Pepe Sánchez

 

 Hace algunos años, Teodoro Mesa y Paloma Herrero coincidieron en sendos artículos sobre las esculturas del aruquense Pepe Sánchez , ambos resaltaban la importancia que tenía en este artista el espacio vacío, los huecos que dejaba en sus obras eran tan importantes, para ellos, como las partes macizas de la misma, creando un equilibrio lleno de ritmo entre la parte física de la obra y el aire que se abre entre sus parte inexistentes, algo así como el ser o no ser, el todo o nada, lo real y lo imaginario, el ying y el yang de la cultura oriental, aquello que lo abarca todo creando el eterno equilibrio de lo complementario, la razón de hallar lo opuesto para una mejor compresión del todo…

 Estas definiciones sobre una obra escultórica pueden resultar muy filosofales, pero al contemplar alguna de las piezas de este autor no puede uno ausentarse del recorrido visual que obliga ver la parte física o positiva de la obra y esos huecos tan bien meditados, y por ello estoy completamente de acuerdo con todo este tipo de comentarios que hacen de la escultura de Pepe Sánchez, que va más allá del mero encanto plástico hasta convertirse en todo un alegato de reflexión interna.

 Mi comentario sobre su obra se va a versar en algo más superficial, en la misma piel de sus esculturas, en sus temas, tan próximos al artista y sus gustos: la música, la naturaleza, el ser humano, tratados todos desde la estética de una abstracción llena de ritmo y armonía.

 Los materiales con los que trabaja, cuidados con esmero y suavidad, maderas nobles, talladas y pulidas con la máxima de las paciencias, piedras, incluso callados redondos y oscuros rescatados de alguna olvidada playa que sirven para rellenar los huecos que sobre la materia han socavado la mano del artista, como un último intento de rellenar con la propia naturaleza la inevitable destrucción que implica sobre la materia cualquier intento creativo.

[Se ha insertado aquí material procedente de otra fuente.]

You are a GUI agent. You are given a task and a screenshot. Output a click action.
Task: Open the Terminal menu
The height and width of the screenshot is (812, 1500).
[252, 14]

 En sus obras nada sobra, todo queda en lo esencial como si se persiguiera sin querer un equilibrio casi minimalista, el color de las piezas, sus vetas, su brillante y pulida superficie, todo se conjuga para obtener un hermoso efecto de unidad, ese perseguido equilibrio que tanto cuesta en el día a día queda eternizado en las macizas formas y en los huecos de cada obra de nuestro artista.

 

                                                                                                                                                                                       Antonio Cerpa.